• TEXT SEGMENT:
/---
Ask the Socialist candidate for the European Parliament election

Things are becoming clearer here. So the community, this is to say the majority of the people, has been suckered and need to be set straight by the few who know what is best for the majority. Of course, the majority will need to be subdued by force.

We, in democratics countries, are so behind countries like Cuba and North Korea.

Okay, but no capital punishment. I’m told it’s inconceivable in a truly socialist system.

Good thing I didn’t say that, then.

You are confusing the commons and society and the state. These are three different things, and in fact it is the third thing, which has nothing to do with the commons, that endorses property.

It’s about accumulated labour now, but its roots are in land and/or natural materials, always.

Only if you bottled said air and sold it. It’s not usifruct that is theft from the commons, especially when you’ll give everything back to the commons when you die. This doesn’t happen with appropriated property.

Except it did not initially belong to anyone, hence by default is in the commons. How can the commons steal what is initially theirs? They can’t, whereas the private individual can. Initial conditions/the past *matters *when it comes to the morality of private property.
\---
• DATA EXTRACT:
/---
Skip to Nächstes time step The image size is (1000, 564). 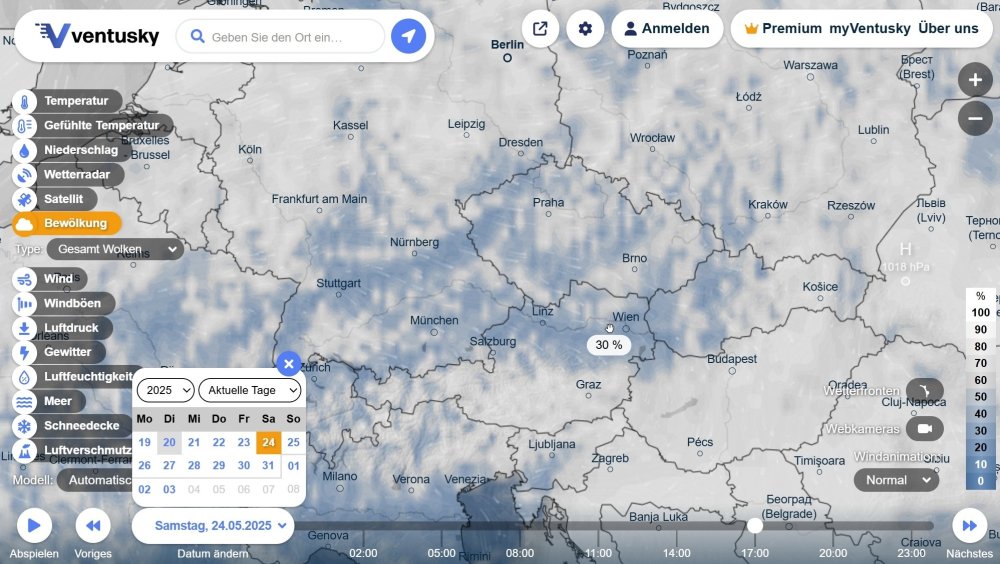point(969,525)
\---
/---
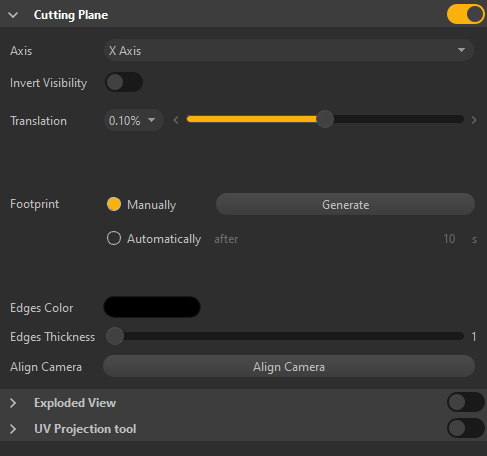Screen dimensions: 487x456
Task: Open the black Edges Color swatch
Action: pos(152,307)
\---
/---
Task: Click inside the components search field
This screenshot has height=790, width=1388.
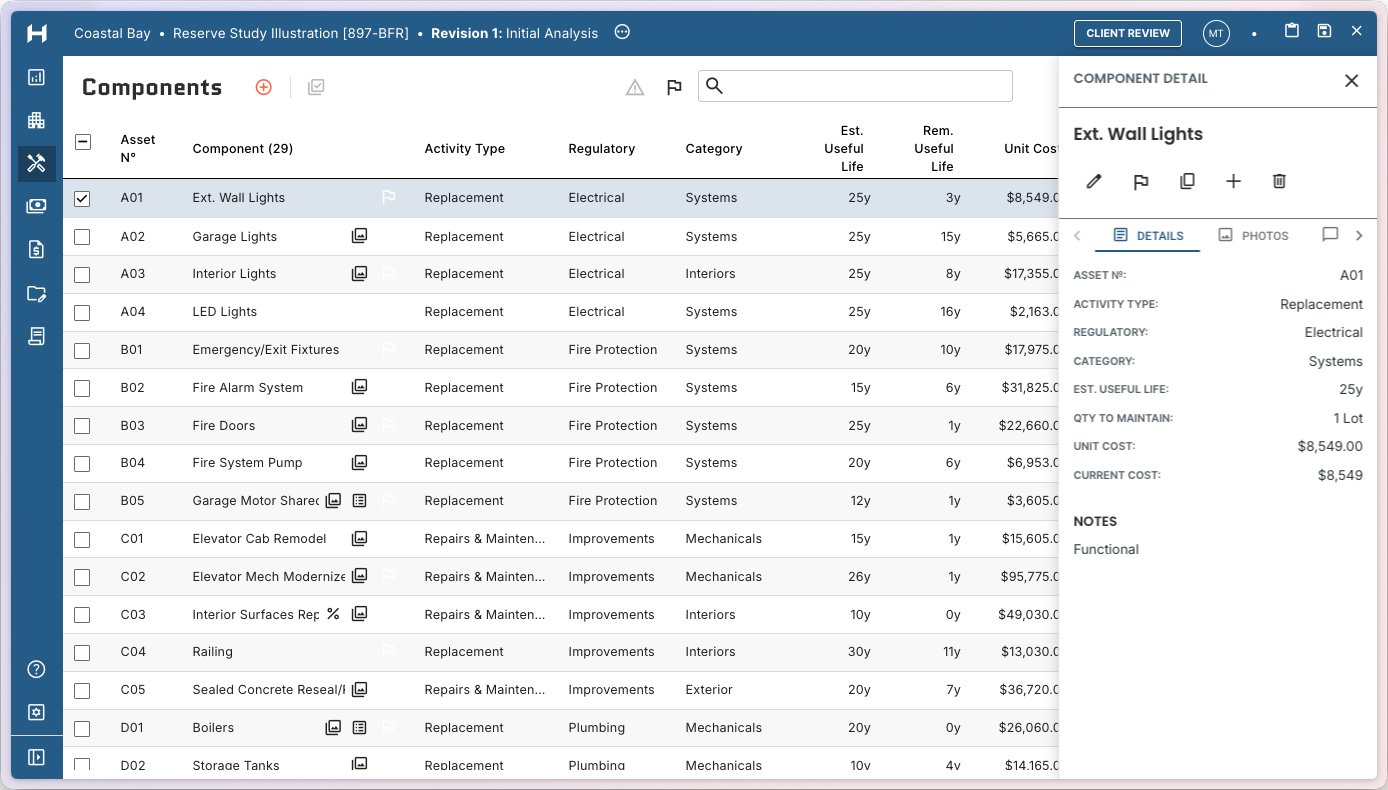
\---
• EXERCISE: Can you write out the part of the comment thread that begins at the words "Ask the Socialist" and stops after the words "subdued by force.", word for word? The rows have nothing to do with the comment thread.

• CORRECT RESULT:
Ask the Socialist candidate for the European Parliament election

Things are becoming clearer here. So the community, this is to say the majority of the people, has been suckered and need to be set straight by the few who know what is best for the majority. Of course, the majority will need to be subdued by force.